Our 17-year-old patient appears mostly stable with no spinal injury or major external bleeding. While it is true that long bone fractures can result in significant blood loss, these types of hemorrhages are more frequent in fractures of the femur. 


After ruling out immediate life threats, you can turn your attention to the patient’s comfort and stabilization for transport. Obviously in an ALS environment, this patient would be indicated for pharmaceutical management of pain, but what about BLS treatments for pain?

Often, positioning of an injured extremity, splinting, ice packs or just a kind word can reduce a patient’s perception of pain. 

Think back to your first exposure to splinting during your initial training. You were likely told two “important” things: Splint the patient as you find them and attempt to realign the limb only if there are absent pulses distal to the injury site. 

First, think about the possible difficultly in splinting a patient in the position you find her. Many of the splints carried by EMS providers are designed to offer support in a straight line.

Even flexible, foam-covered splints provide limited support along a curve or angle. If it is safe to do so, realigning the patient’s extremity may make splinting easier and more effective. 

Many EMS providers were taught only to realign the extremity if pulses were absent. What if the patient does have good pulses?

In addition to providing a more effective method to splint, realigning a fractured extremity may improve the patient’s level of comfort. If a fracture is displaced, any level of movement can increase soft tissue damage resulting in pain.

Additionally as the time from an initial injury passes, muscle spasms become more and more significant. This increases damage to the surrounding tissue and can make ultimately realigning the fractured bone more difficult. 

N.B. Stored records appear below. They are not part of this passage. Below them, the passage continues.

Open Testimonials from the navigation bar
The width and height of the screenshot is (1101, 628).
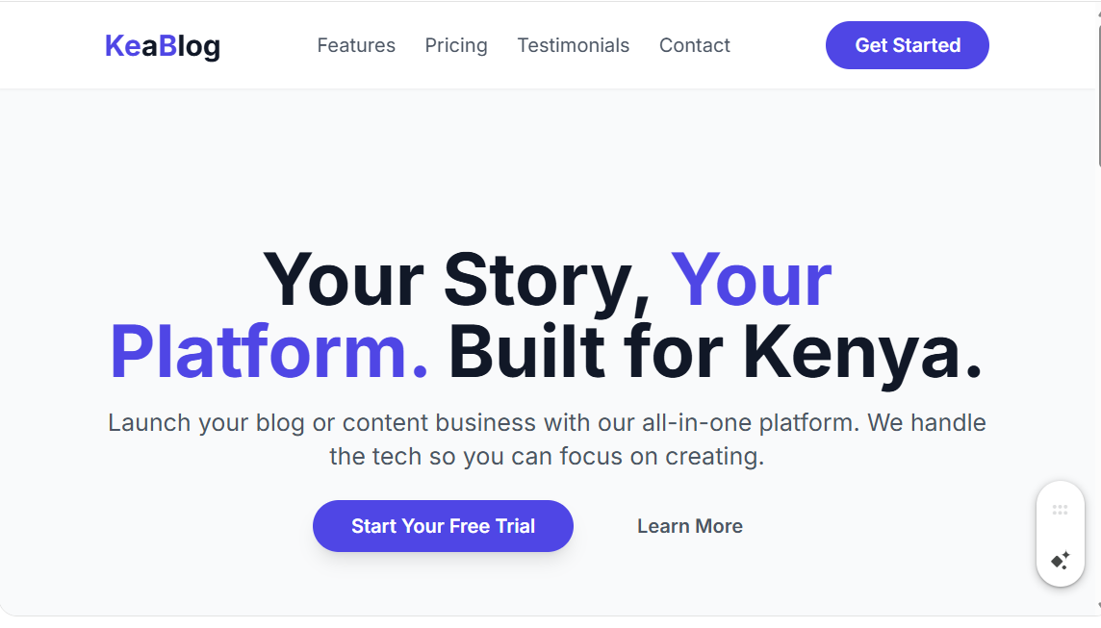coord(573,45)
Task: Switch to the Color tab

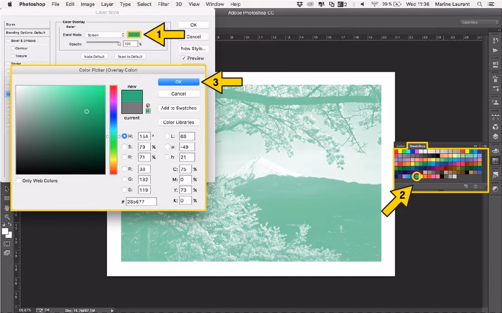Action: [x=400, y=146]
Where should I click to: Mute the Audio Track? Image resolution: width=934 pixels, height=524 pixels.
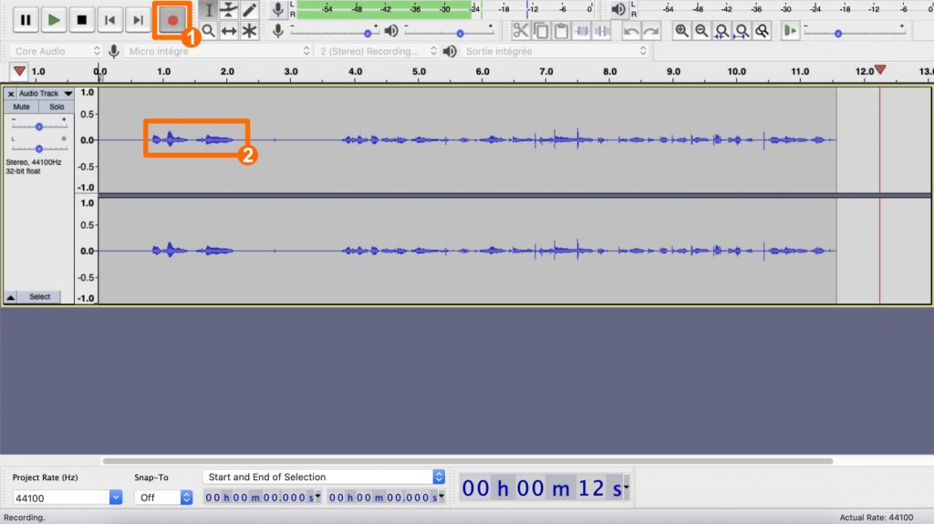21,107
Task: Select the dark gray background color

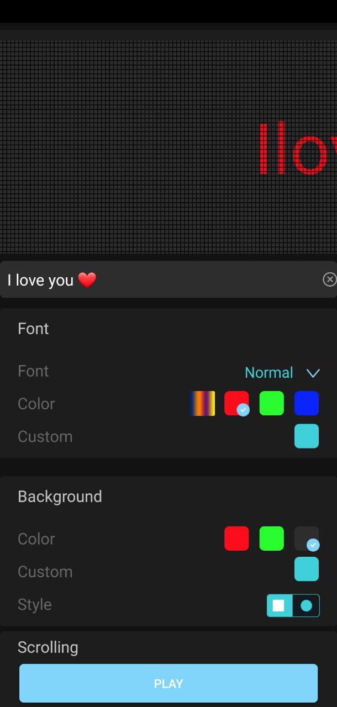Action: (307, 539)
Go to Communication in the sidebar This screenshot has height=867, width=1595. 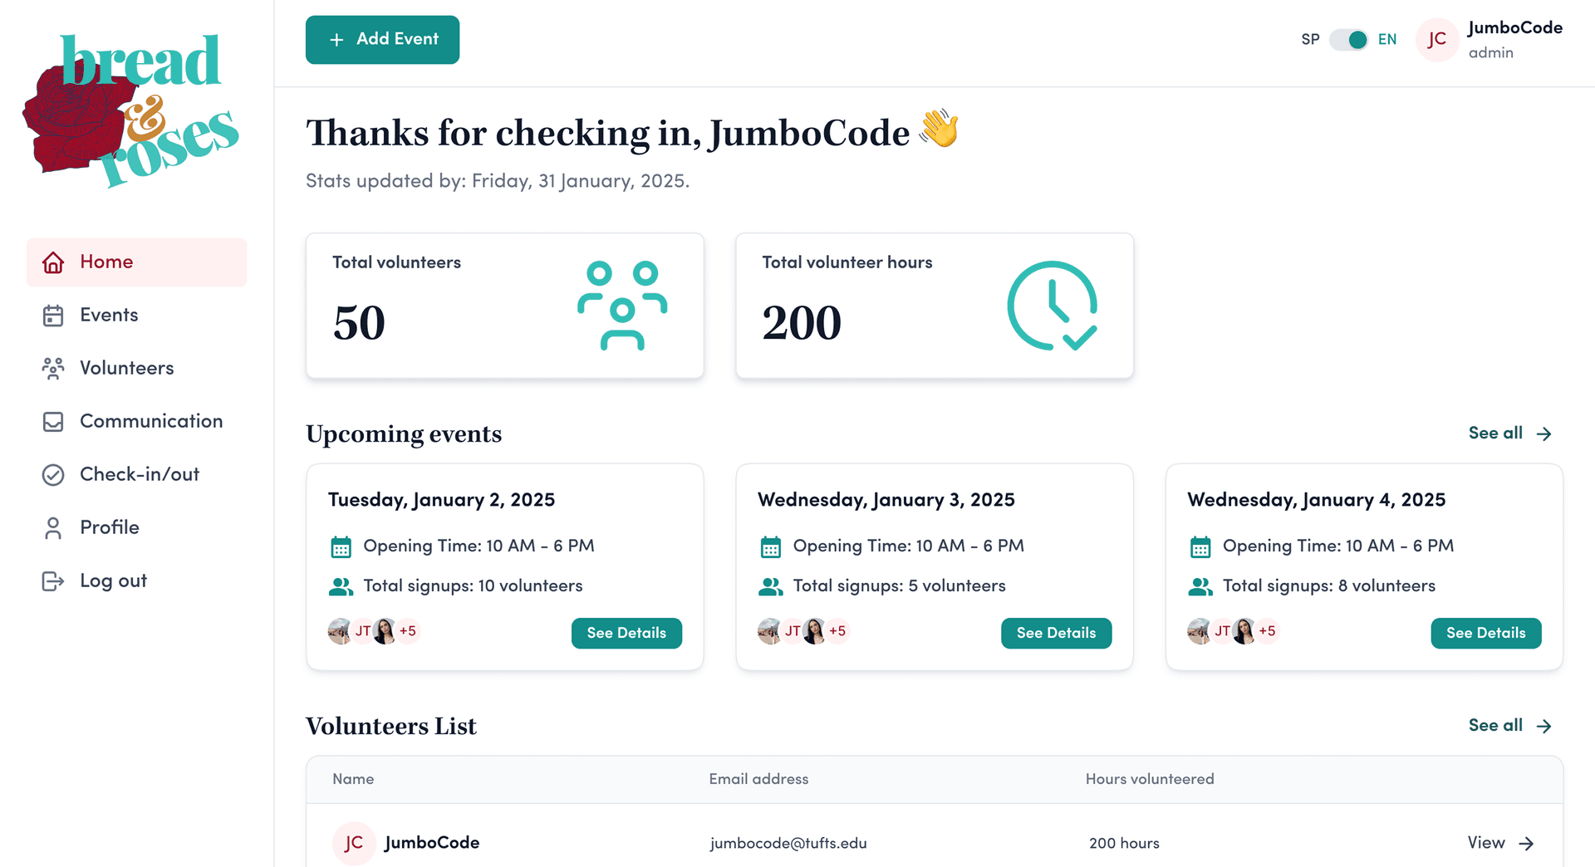[151, 421]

Finally, a patient may experience psychological relief: seeing a straightened out leg is far less traumatic than seeing a significantly angled one.

If you elect to straighten an angulated fracture (and it is approved by your medical director), be sure to check and document pulse and neurologic findings before and after.

Apply some traction away from the site of the injury and gently reposition. Stop immediately if you meet resistance. Once the extremity is back in anatomical position, splint as you normally would. 

The goal of splinting is to provide stabilization to the site of a fracture. Doing so reduces the amount of movement of the separate bone pieces and reduces pain and additional injury. The rule of thumb when splinting should be to support the length of the injured bone and to immobilize the proximal and distal joints. 

In the case of the patient in the scenario, a proper splint would run the length of the lower leg on both sides and would reduce movement in the knee and ankle. As always, check and document circulation and sensory and motor function before and after the procedure. 


Once you have cleared the patient’s cervical spine, you ask your partner to take the long spine board to the ambulance and return with the splinting kit. You tell the patient that she has broken her leg and that you would like to straighten it out. You say that doing so will help you support the leg and reduce the amount of pain she is feeling. 

With the help of the trainer, you pull traction on the distal half of the lower leg and gently guide it back to a neutral position. You check for distal pulses and find that the patient has a strong pedal pulse in each foot. 

After your partner returns with the splint bag, you select a cardboard splint that will reach from the patient’s mid-thigh to her ankle. After padding around the leg you secure the splint.

The patient’s CSM is unchanged and you apply several ice packs. The ALS unit arrives and after taking a report they establish an IV and give pain medication before transporting to the ED. 

The patient reports that her pain is manageable en route to the ED. After her arrival, an X-Ray confirms a fracture of the tibia and fibula.

She goes to surgery for placement of a plate and screws to provide stabilization to the fracture. While she will miss the remainder of her soccer season, she is expected to make a full recovery.